Problem requirements
With the pictures left out, copy the listing below exactly.
--- Exercise data Enclosed Below ---
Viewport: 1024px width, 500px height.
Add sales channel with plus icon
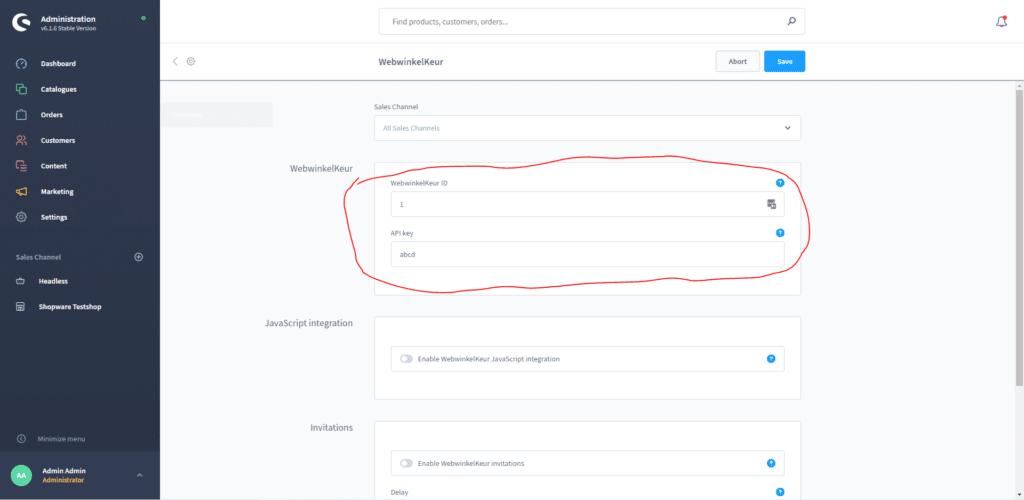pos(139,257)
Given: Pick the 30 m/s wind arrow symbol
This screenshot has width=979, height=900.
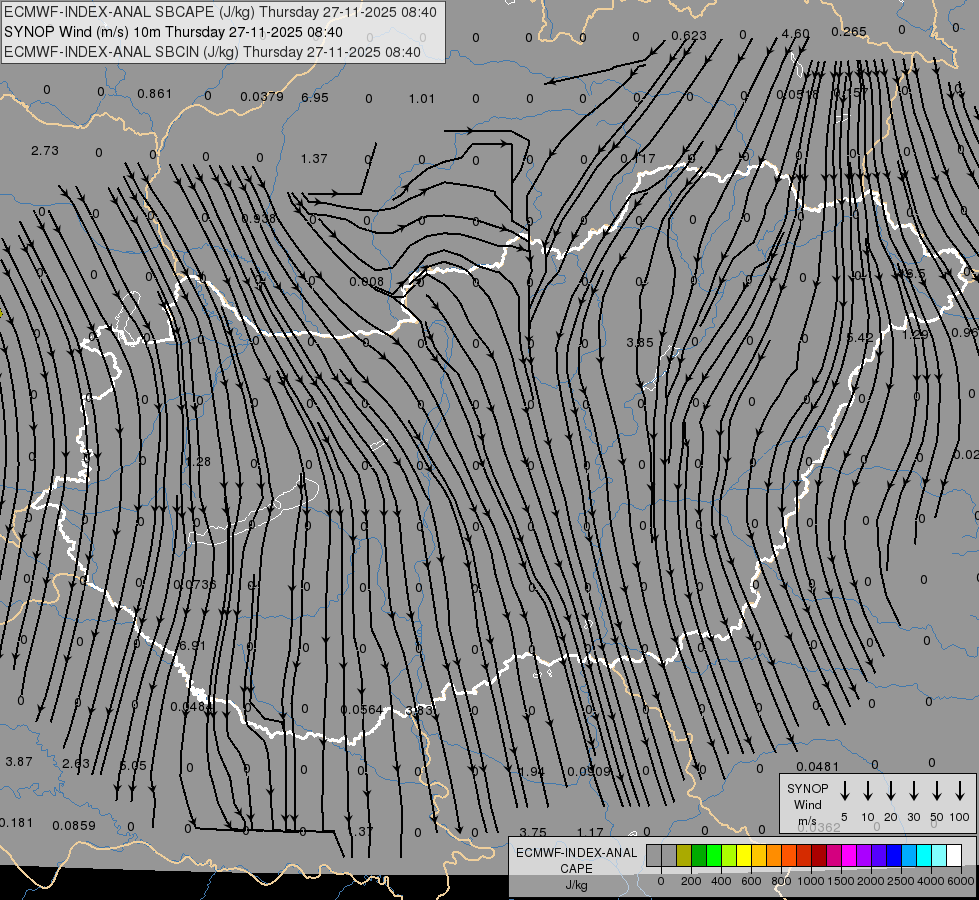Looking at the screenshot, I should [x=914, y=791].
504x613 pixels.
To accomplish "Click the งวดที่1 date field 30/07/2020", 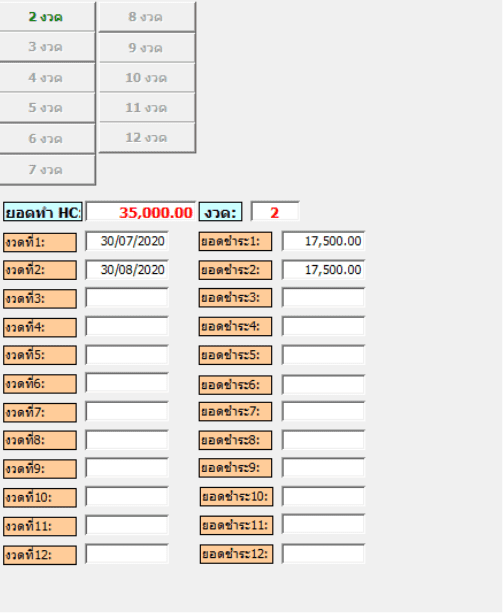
--- End of Enclosed Exercise data ---
Expected answer
Viewport: 1024px width, 500px height.
Add sales channel with plus icon
pos(139,257)
Given: Pick the 30 m/s wind arrow symbol
This screenshot has width=979, height=900.
Looking at the screenshot, I should [x=914, y=791].
504x613 pixels.
To accomplish "Click the งวดที่1 date field 30/07/2020", 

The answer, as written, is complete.